## Your instructions
Put the item lines into a Markdown table with columns Index and Entry. Begin at the line that contains "Given: Toggle the 启用游戏音效 checkbox", stop after the line that contains "Click the blue Facebook", number each row, and skip blank lines.

======== Input rows ========

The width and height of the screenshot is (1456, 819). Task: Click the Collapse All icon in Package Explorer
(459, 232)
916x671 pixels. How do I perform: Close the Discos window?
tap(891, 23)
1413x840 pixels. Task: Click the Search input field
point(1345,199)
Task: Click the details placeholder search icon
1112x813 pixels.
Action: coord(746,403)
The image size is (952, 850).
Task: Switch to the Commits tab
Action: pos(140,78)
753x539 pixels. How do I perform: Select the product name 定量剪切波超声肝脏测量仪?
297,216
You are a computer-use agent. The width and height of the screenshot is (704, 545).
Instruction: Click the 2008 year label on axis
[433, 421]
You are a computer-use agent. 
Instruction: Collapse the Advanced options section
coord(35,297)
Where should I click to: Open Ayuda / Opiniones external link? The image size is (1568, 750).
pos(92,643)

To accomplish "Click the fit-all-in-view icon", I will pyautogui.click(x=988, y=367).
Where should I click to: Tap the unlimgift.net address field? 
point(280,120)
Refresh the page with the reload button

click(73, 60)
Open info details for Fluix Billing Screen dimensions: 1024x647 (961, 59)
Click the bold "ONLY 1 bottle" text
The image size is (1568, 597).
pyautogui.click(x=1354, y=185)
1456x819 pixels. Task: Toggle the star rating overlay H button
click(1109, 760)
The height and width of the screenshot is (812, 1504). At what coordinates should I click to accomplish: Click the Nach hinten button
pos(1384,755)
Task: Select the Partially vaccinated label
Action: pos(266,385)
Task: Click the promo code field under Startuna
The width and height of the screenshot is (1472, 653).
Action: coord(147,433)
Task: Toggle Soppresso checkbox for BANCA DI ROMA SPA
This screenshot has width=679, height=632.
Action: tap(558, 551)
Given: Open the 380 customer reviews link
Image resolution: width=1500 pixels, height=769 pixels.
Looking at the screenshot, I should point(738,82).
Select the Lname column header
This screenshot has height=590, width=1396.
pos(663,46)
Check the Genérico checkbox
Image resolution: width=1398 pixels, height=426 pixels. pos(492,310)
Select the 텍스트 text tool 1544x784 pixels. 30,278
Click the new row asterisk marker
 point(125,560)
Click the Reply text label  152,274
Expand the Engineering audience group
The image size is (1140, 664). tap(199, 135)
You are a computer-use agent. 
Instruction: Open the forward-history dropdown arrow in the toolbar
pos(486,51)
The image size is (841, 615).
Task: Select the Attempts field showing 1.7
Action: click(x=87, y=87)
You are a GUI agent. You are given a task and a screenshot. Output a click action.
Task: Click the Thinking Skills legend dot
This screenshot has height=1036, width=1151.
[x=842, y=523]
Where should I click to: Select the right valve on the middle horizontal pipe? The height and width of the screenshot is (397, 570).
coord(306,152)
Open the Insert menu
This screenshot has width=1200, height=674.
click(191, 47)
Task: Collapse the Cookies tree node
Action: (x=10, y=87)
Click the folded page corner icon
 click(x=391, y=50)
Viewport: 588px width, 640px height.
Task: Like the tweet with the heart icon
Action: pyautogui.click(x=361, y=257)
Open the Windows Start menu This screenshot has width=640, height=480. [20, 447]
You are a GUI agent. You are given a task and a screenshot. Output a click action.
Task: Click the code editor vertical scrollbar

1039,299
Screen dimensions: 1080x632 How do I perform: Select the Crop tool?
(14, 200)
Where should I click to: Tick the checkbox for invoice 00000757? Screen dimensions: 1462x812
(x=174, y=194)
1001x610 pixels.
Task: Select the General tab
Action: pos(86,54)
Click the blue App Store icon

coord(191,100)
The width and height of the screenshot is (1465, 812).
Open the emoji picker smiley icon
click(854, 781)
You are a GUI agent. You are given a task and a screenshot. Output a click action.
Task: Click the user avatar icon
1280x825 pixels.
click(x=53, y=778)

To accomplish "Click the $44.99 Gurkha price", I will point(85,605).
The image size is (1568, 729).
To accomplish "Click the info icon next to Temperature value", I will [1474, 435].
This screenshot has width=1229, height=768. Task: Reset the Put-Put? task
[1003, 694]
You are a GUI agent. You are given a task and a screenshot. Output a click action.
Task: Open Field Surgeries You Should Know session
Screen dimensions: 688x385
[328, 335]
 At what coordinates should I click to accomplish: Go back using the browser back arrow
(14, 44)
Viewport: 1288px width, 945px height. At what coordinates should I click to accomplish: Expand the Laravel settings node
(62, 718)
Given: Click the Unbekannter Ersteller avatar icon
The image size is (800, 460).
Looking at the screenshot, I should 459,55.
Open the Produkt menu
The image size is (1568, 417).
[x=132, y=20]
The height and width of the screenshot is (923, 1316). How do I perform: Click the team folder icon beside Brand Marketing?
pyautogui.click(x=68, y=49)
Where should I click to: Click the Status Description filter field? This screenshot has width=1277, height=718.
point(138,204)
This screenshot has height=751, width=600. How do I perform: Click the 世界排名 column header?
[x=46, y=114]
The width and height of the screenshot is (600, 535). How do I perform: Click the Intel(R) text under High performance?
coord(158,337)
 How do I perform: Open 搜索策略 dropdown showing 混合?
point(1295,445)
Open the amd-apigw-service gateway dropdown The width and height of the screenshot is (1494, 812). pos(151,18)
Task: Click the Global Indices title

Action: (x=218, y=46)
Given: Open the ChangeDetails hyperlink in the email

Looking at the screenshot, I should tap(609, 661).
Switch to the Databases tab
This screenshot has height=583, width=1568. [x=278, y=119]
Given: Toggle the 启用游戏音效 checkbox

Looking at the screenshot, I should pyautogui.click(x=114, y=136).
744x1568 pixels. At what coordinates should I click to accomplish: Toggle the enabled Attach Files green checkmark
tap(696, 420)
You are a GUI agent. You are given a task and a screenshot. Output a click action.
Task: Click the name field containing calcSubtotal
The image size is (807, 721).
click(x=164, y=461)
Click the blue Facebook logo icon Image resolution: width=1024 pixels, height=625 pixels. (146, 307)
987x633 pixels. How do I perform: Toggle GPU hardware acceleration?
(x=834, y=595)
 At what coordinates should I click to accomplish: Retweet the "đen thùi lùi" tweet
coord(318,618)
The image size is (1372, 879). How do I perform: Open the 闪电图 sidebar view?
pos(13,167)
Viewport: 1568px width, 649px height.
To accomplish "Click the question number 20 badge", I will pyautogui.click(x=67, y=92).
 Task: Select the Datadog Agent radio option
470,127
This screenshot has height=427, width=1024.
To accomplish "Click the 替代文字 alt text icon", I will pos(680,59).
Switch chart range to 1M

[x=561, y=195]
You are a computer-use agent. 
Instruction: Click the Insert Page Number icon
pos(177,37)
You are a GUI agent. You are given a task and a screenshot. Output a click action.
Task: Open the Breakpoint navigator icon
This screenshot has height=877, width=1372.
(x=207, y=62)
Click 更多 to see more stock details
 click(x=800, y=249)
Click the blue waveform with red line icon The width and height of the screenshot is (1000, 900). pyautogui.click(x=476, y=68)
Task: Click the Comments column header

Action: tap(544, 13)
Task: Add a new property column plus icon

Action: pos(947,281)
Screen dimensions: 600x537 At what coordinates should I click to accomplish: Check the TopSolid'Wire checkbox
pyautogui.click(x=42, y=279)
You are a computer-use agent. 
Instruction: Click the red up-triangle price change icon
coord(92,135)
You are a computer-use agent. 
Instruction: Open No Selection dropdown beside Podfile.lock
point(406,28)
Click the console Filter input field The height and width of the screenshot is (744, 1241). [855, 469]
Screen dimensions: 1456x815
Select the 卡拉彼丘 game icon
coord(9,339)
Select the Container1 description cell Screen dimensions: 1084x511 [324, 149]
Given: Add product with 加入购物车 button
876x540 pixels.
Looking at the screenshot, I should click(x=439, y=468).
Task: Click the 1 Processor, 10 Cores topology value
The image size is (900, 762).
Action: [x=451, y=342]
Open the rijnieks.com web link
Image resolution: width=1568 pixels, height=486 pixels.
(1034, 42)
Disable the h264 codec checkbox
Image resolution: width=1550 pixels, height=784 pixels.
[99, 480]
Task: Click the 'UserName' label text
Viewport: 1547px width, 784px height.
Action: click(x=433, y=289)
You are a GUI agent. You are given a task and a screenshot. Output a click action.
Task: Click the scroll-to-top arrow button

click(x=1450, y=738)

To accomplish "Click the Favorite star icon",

========

## Solution for this exercise
| Index | Entry |
|---|---|
| 1 | Given: Toggle the 启用游戏音效 checkbox |
| 2 | Looking at the screenshot, I should pyautogui.click(x=114, y=136). |
| 3 | 744x1568 pixels. At what coordinates should I click to accomplish: Toggle the enabled Attach Files green checkmark |
| 4 | tap(696, 420) |
| 5 | You are a GUI agent. You are given a task and a screenshot. Output a click action. |
| 6 | Task: Click the name field containing calcSubtotal |
| 7 | The image size is (807, 721). |
| 8 | click(x=164, y=461) |
| 9 | Click the blue Facebook logo icon Image resolution: width=1024 pixels, height=625 pixels. (146, 307) |